Last August, Yang Guangzhao and his family were relocated to a resettlement area, which finally swept his worries over population relocation.
“My family was assigned with two apartments facing each other and totaling 140 square meters, one for my parents and the other for my nuclear family of five. They are so light and spacious,” said Yang, after moving to a new community in the Baiyanglin neighborhood, Qixingguan district, Bijie, southwest China’s Guizhou province.
Before the relocation, Yang and his family lived in Datian, a remote mountainous village in Yanzikou township of Qixingguan district. The village is three hours’ walk away from the market in the township, so food supply was a headache for the villagers. Besides, it took 50 minutes for his children to go to school, and his wife had to stay at home to take care of the preschool one.
The family of seven made a meager living by planting corn and potatoes, with an annual income of less than 10,000 yuan ($1,425). The falling stones near the village caused by frequent rains made their life even harder.
“Thanks to the government’s relocation program, we are offered with new apartments and recommended to new jobs,” Yang said, who earns about 40,000 yuan each year together with his wife.
“My parents can also receive the basic old-age pension, which further relieved our economic burden,” he told People’s Daily.
Baiyanglin neighborhood is the largest relocation site for poverty alleviation in Guizhou, covering a total area of 1.13 square kilometers. A total of 29,001 people were relocated there, including 25,443 registered impoverished people.

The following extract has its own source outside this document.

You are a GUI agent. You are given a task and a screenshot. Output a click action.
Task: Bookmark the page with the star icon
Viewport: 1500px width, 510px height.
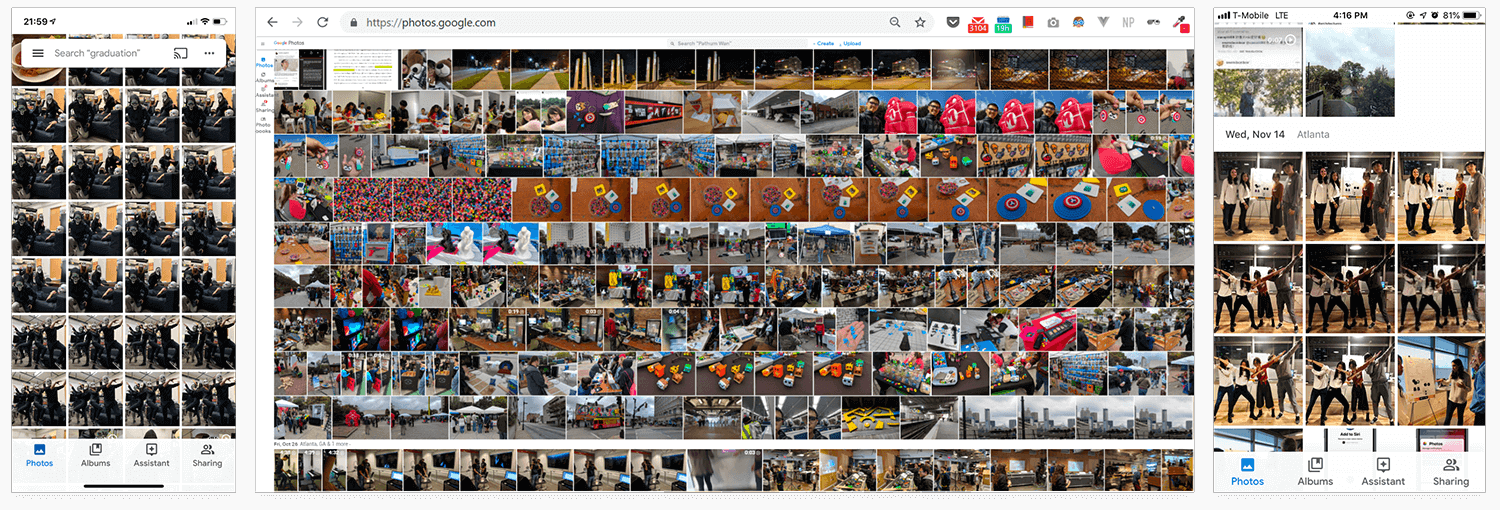coord(920,22)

While the task of relocating those living in inhospitable areas was completed, local authorities have managed to enable them to lead a decent life.
“When we go out to work, our parents and children at home are our largest worries,” Yang told People’s Daily. What he said indicated a common concern of many residents in the neighborhood where there are 3,437 seniors over 60 years old, 10,953 children, and 1,128 people with disability certificates. Care services in the neighborhood is in urgent demand.
A nursing center was established in the neighborhood this year under a two-million-yuan fund raised by Guangzhou government and society. It offers day-care services for seniors and children, and has a cafeteria tailored for the aged.
Following a mature operational mode of Guangzhou’ s Liwan district, the center is operated by professional social service companies, and supervised and funded by social organizations and institutions.
The center is not far from Yang’s apartments, and his septuagenarian parents visit the center every day where they sing, dance and chat. They can also have lunch at the cafeteria. It only costs three yuan to have three dishes and a soup.
With the nursing center, residents never have to worry about the care for their parents and children when they are at work. They have a stronger sense of belonging after the opening of the center, as employment, elderly care, childcare, education and medical services have all been brought to their doorsteps.
Yang’s family now leads a happier life. The couple can feel at ease to work without worrying about their parents and children as before.
“My parents are healthy and in a good mood, and my kids are taken good care of at the center, so we must work harder when we are still young,” Yang said.
Looking at the slogan on a wall of the resettlement house reading “Live in a new house at once and live a better life step by step,” Yang laughed, saying that it’s a vivid description of his family’s new life.